Acute myeloid leukaemia (AML) is an aggressive haematological malignancy where accumulation of immature myeloid blasts result in bone marrow failure. Over the last four decades, chemotherapy-directed management of AML patients has remained largely unchanged. While most patients achieve complete remission after chemotherapy, most patients with AML relapse and ultimately die of the disease.
A high relapse rate in AML suggests that current standard therapies do not target these highly self-renewing leukaemia cells and that immune subversion by the primary tumour leads to an ineffective anti-tumour response. Cancer cells, including leukaemias, can adapt to oncogenic and/or environmental stressors such as chemotherapy, hypoxia, and metabolic stress. Indeed, several stress-induced molecules augment pro-survival signalling and aggressiveness in cancer cells. By contrast, either by direct recognition of stress-induced molecules on cancer cells or by exposure to environmental stress factors, immune cells also undergo functional impairment.

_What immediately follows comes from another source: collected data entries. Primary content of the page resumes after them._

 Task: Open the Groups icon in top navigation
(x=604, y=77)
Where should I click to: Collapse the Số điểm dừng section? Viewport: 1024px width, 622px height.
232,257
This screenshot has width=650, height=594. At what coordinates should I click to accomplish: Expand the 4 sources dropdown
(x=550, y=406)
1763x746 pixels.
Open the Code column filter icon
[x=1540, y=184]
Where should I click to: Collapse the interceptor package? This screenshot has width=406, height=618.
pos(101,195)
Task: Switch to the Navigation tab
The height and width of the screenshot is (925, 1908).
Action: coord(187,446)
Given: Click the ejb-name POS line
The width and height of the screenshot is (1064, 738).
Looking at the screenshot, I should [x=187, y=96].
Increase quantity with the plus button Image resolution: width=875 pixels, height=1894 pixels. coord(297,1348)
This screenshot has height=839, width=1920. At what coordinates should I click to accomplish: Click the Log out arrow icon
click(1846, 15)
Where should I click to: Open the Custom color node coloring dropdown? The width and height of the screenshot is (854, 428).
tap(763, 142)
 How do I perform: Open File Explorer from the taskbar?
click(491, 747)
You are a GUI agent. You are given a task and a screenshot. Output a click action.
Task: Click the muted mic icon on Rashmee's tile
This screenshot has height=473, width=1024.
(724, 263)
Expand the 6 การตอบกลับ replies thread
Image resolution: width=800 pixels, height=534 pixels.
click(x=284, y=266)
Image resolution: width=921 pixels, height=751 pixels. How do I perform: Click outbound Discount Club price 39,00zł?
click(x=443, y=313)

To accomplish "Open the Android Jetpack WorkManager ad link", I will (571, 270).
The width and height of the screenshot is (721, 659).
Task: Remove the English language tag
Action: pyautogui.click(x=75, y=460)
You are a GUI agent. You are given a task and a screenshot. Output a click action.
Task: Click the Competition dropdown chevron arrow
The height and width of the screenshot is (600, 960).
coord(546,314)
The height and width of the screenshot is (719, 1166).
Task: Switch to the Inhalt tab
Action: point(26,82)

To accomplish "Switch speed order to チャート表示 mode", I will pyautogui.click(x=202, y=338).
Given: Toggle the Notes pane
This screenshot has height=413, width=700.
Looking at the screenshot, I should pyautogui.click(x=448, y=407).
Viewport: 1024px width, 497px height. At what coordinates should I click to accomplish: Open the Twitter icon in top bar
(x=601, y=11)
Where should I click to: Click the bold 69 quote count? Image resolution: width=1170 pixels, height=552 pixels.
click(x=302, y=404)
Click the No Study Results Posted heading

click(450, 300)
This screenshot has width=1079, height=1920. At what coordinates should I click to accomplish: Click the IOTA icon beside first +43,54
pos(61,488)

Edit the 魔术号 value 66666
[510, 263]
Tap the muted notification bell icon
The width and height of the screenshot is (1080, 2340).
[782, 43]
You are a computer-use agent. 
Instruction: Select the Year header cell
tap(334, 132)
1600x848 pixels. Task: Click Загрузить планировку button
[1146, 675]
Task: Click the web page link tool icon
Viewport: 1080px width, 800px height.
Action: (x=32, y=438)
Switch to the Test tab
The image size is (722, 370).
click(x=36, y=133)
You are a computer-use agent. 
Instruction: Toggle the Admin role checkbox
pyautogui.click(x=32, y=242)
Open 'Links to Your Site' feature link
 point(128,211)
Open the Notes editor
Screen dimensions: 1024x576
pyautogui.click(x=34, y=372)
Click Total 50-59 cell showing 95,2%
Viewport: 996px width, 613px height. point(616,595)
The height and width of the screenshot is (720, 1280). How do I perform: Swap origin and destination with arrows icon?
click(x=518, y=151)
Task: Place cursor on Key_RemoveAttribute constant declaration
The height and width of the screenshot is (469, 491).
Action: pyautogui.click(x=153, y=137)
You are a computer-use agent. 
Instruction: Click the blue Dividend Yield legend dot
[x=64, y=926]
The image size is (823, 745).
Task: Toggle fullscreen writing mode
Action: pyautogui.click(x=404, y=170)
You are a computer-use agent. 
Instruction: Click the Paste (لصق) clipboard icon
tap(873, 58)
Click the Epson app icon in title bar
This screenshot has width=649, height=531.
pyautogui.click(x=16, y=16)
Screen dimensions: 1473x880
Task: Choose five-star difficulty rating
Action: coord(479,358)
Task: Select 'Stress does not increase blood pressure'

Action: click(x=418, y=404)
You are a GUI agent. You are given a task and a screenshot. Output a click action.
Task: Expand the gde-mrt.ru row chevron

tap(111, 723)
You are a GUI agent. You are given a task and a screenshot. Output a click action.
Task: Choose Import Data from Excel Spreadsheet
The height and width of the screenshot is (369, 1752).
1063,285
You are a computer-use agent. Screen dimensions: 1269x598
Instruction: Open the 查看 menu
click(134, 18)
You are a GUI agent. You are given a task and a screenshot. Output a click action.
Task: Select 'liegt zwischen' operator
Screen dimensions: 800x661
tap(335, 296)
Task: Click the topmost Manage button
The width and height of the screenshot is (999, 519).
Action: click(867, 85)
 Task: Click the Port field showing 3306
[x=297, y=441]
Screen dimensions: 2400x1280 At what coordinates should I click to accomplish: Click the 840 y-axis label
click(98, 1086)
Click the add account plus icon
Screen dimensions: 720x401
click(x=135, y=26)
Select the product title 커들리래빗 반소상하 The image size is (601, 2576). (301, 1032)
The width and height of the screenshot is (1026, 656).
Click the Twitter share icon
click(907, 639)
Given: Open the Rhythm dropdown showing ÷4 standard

Basit and team will investigate biological pathways that regulate cancer cell-intrinsic adaptation/aggressiveness as well as immune dysfunction by utilising patient samples and mouse models of AML. The team is hopeful that this research will lead to improved therapeutics that can effectively inhibit leukaemia growth with the potential of harnessing anti-leukaemia immune responses for durable disease control.
PhD scholarships are co-funded by the Leukaemia Foundation and the Haematology Society of Australia and New Zealand (HSANZ).